----- MATERIAL SUPPLIED -----
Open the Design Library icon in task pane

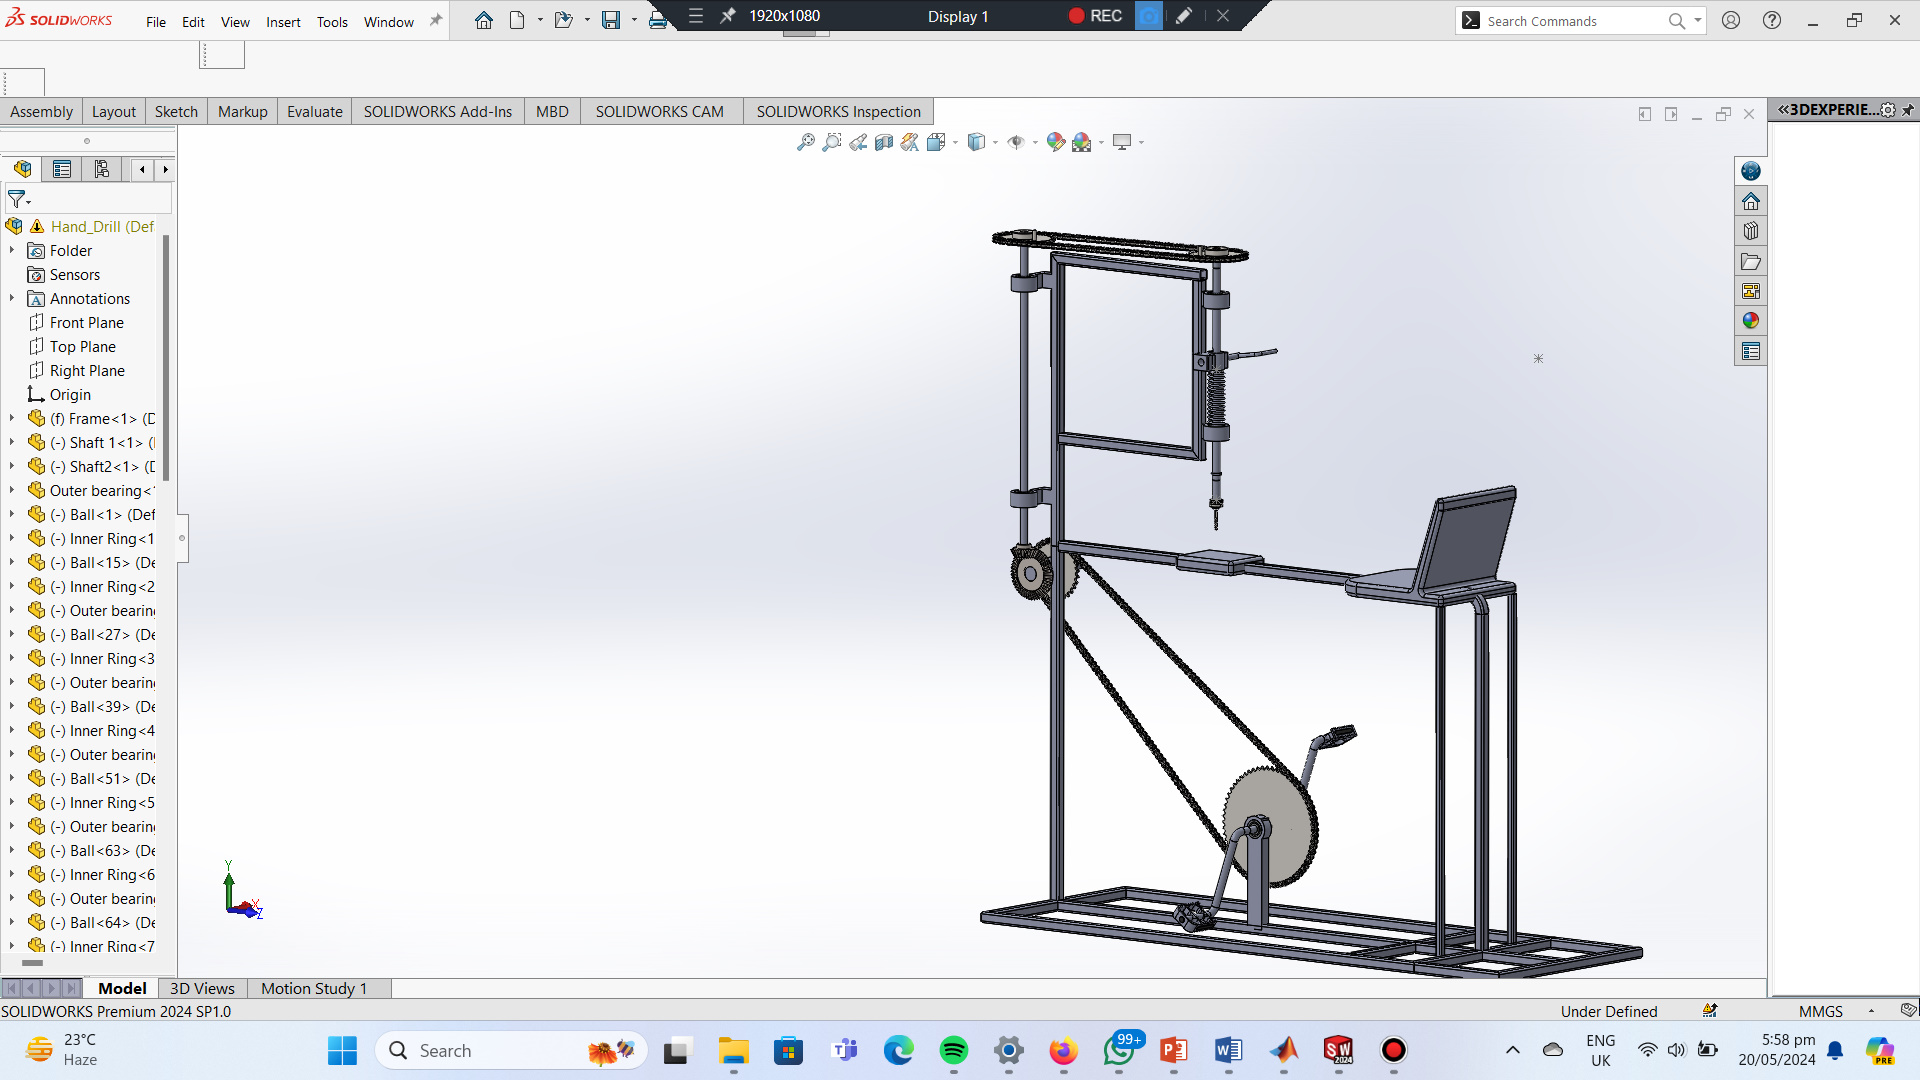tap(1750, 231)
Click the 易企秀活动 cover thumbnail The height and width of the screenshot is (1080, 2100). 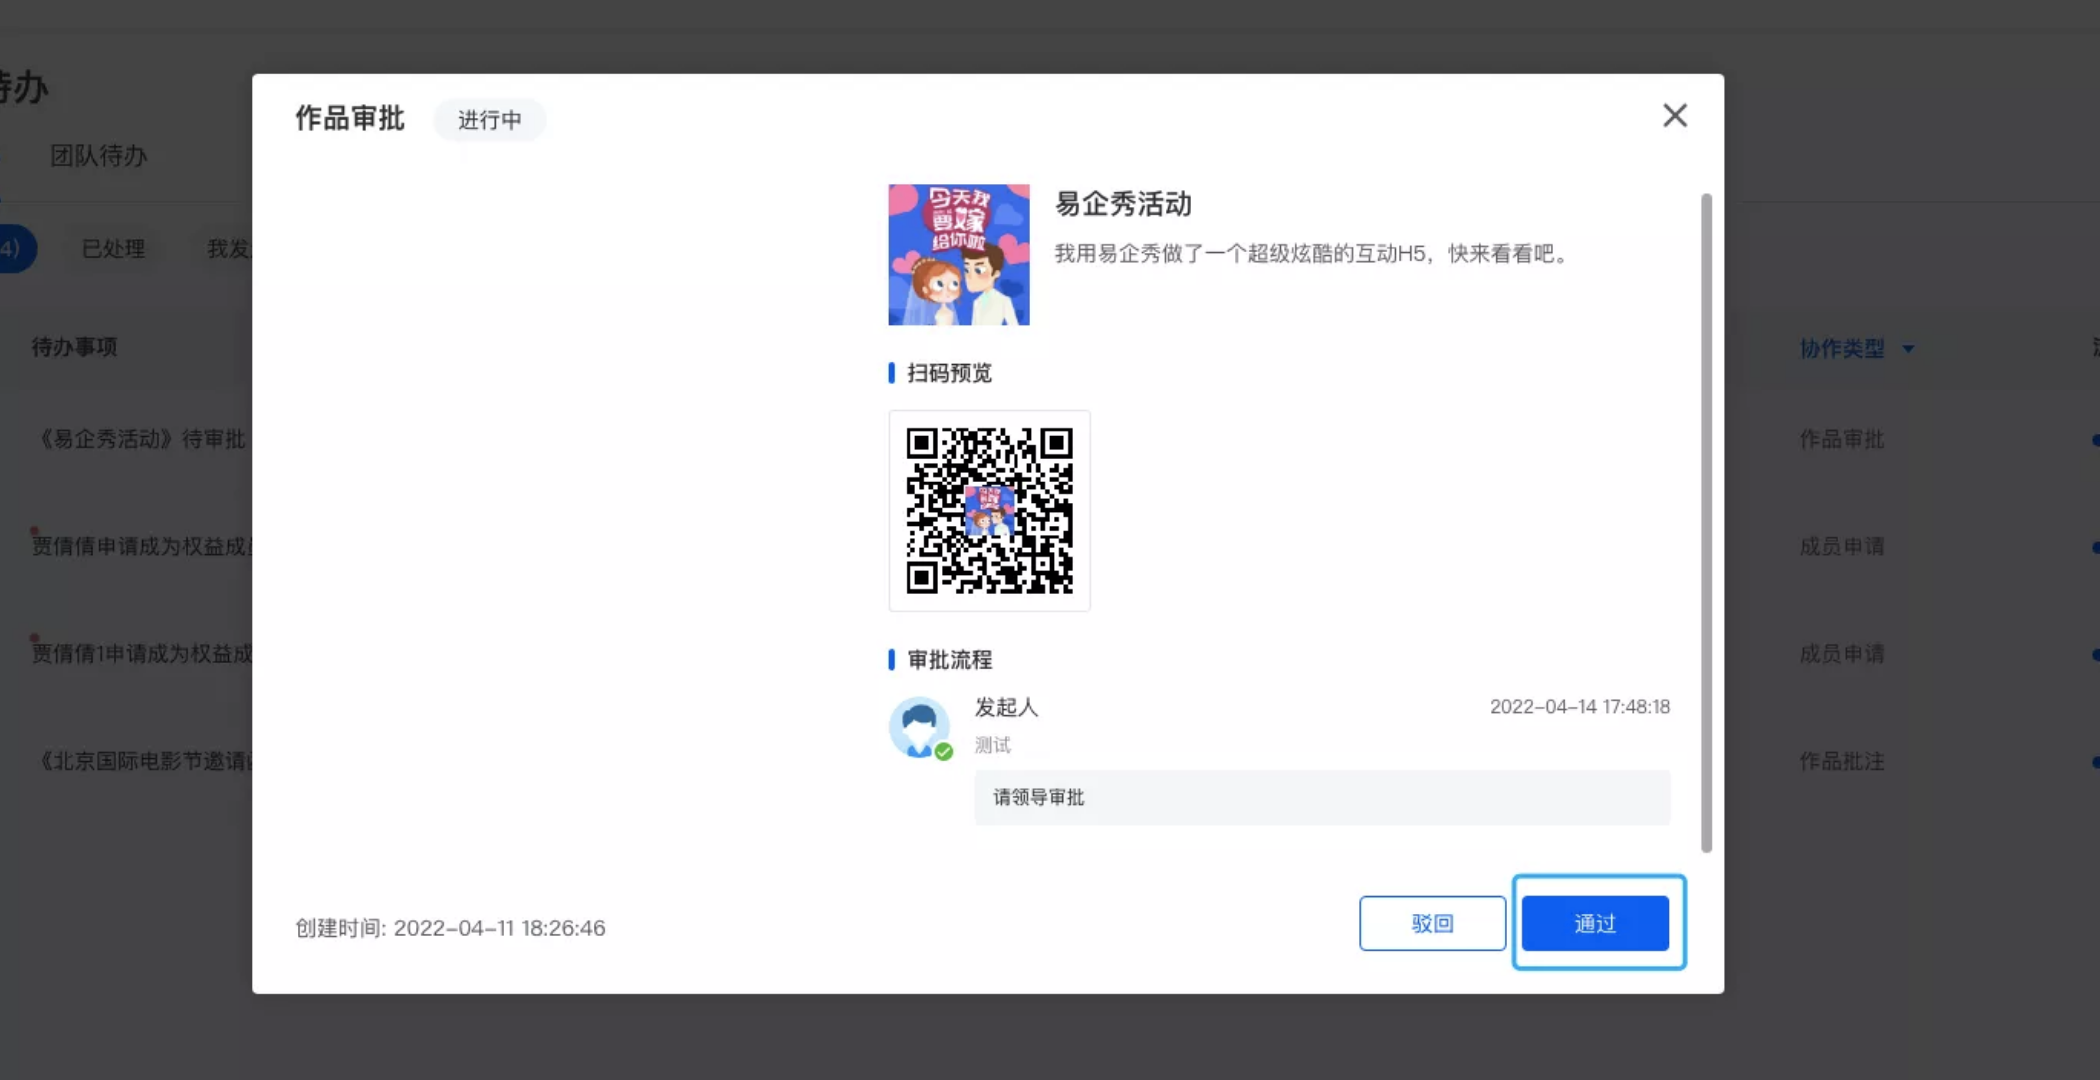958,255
-----
----- MATERIAL SUPPLIED -----
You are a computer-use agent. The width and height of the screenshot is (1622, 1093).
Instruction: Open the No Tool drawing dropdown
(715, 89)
-----
----- MATERIAL SUPPLIED -----
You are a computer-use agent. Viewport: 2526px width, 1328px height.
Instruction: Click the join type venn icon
-----
TASK ITEM: Which lines above hold the string "agent"? Copy each of them.

EXERCISE RESPONSE:
You are a computer-use agent. The width and height of the screenshot is (1622, 1093).
You are a computer-use agent. Viewport: 2526px width, 1328px height.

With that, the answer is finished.